Entries on target coordinates:
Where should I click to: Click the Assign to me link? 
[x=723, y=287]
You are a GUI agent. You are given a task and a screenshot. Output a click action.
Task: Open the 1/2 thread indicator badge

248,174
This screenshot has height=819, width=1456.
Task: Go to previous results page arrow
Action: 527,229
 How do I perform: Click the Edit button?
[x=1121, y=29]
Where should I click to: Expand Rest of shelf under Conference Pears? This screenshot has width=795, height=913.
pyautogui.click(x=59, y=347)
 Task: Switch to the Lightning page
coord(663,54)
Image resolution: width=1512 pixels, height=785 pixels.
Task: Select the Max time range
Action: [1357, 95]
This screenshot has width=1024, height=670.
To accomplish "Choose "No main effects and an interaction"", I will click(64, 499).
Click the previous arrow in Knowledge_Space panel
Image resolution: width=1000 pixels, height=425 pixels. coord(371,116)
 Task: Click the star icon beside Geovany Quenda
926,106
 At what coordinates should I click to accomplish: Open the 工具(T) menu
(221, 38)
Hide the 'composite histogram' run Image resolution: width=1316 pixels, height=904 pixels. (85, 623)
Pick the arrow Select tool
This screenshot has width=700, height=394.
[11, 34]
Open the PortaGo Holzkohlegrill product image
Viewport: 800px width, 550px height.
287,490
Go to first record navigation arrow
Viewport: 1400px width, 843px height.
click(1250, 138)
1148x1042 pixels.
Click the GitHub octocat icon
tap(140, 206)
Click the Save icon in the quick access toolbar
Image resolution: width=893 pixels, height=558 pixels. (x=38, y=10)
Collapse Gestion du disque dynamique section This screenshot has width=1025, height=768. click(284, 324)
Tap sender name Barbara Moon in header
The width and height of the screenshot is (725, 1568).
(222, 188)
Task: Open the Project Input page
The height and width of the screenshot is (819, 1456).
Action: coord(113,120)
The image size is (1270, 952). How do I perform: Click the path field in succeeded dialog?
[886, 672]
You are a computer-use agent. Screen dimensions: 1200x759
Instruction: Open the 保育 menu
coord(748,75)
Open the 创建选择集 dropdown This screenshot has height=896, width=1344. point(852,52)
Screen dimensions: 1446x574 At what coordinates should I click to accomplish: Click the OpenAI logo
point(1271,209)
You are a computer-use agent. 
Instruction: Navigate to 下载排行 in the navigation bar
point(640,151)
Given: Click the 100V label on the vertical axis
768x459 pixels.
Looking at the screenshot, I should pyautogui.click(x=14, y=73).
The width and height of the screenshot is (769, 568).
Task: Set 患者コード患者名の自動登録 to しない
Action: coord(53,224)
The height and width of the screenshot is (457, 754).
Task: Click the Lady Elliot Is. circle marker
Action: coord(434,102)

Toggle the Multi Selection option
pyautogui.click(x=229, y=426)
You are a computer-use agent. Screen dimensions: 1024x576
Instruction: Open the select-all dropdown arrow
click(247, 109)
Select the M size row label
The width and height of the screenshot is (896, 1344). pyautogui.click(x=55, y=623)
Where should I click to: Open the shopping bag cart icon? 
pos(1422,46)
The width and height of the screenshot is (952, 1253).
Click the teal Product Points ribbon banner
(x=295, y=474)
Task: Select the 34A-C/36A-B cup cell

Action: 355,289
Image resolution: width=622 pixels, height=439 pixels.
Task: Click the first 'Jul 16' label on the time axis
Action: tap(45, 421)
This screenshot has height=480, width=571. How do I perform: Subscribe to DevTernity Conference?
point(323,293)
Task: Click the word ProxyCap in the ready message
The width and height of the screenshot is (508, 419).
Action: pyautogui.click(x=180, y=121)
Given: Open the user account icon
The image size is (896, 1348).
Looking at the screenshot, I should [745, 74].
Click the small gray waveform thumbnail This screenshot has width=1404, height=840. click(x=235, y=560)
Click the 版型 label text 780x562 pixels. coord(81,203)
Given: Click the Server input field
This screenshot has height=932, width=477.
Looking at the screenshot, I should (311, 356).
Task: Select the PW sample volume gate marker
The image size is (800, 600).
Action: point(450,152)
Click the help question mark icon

SET TASK> Reproduce the material, requests included, beginning at the line that contains "The image size is (1270, 952)." and stopping after the line that contains "Open the 创建选择集", but shift each coordinate in the answers by adding 123 to it. Leave every other number unchanged.

TASK ANSWER>
The image size is (1270, 952). How do I perform: Click the path field in succeeded dialog?
[1009, 795]
You are a computer-use agent. Screen dimensions: 1200x759
Instruction: Open the 保育 menu
coord(871,198)
Open the 创建选择集 dropdown This screenshot has height=896, width=1344. point(975,175)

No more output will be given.